The Bush administration is starting special reviews of the financial operations of mortgage giants Fannie Mae and Freddie Mac.

The two government-sponsored companies, both of which have been roiled by accounting scandals in recent years, already have been under pressure from lawmakers and regulators who want their combined multitrillion-dollar mortgage holdings to be reduced. The administration has long been critical of the two companies, and officials have pointed to the accounting scandals to bolster their case that the massive mortgage portfolios are improperly managed and pose a risk to the financial system.

On Tuesday, two officials _ Housing and Urban Development Secretary Alphonso Jackson and Randal Quarles, Treasury undersecretary for domestic finance _ disclosed the new reviews by their departments in separate appearances before groups in Washington.

Quarles said he had directed Treasury staff to review the department's process for approving the massive mortgage-related debt issued by Fannie Mae and Freddie Mac.

Some Treasury officials have taken the view in recent years that the department has the authority to limit that debt.

The two companies were created by Congress to pump money into the home-mortgage market by buying home loans from banks and other lenders and bundling them into securities for sale on Wall Street. They have grown dynamically in recent years and now finance or guarantee some $4 trillion of home mortgages, representing about one-half of the single-family mortgages in the country.

'The time is right for Treasury to review its debt approval process to ensure that we continue to act as appropriate custodians of the power that Congress gave us when the charters of Fannie Mae and Freddie Mac were created,' Quarles said in a text of his speech to the Women in Housing and Finance group. 'I have asked the Treasury staff to undertake such a review to ensure that the process by which we exercise this responsibility is appropriate in light of all the circumstances.'

HUD has oversight authority for the two companies' fulfillment of their mission of making housing affordable and the power to review new areas of business that they wish to enter. Jackson told a congressional gathering that the department also will begin to review their investments and holdings and some financial transactions that have raised concern on the part of regulators.
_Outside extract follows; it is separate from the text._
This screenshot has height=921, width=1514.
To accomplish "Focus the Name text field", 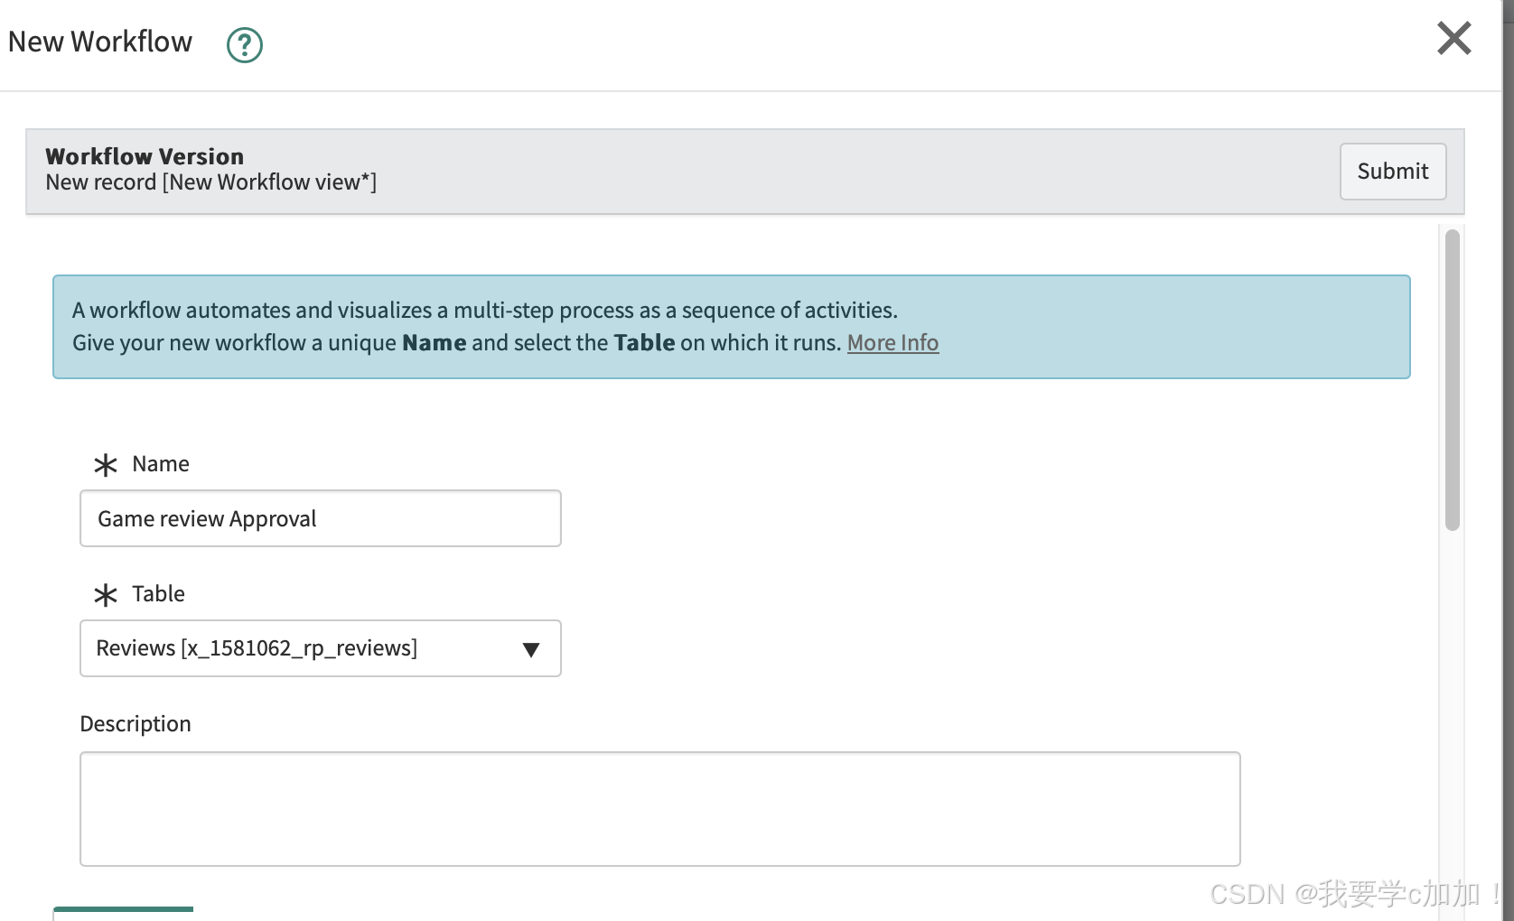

'HUD's primary concern is whether the (companies') investment activities are consistent with their charter authorities and public purposes and whether each is using the profits it derives ... for the purposes intended,' Jackson said.

The chief regulator of the two companies said last week that the government will pursue some Fannie Mae executives to recover bonus money they reaped in an accounting scheme _ if Fannie Mae itself fails to do so.

The regulator, James B. Lockhart, is acting director of the Office of Federal Housing Enterprise Oversight. The agency last month issued a blistering report alleging a six-year accounting fraud at Fannie Mae, the second-largest U.S. financial institution after Citigroup Inc.

The report said Fannie Mae employees manipulated accounting to hit company quarterly earnings targets so senior executives could pocket hundreds of millions in bonuses from 1998 to 2004. The company _ whose accounting errors are estimated at some $11 billion _ was fined $400 million in a settlement with OFHEO and the Securities and Exchange Commission, one of the largest civil penalties ever in an accounting fraud case. Fannie Mae also agreed to temporarily cap its mortgage holdings at $727 billion.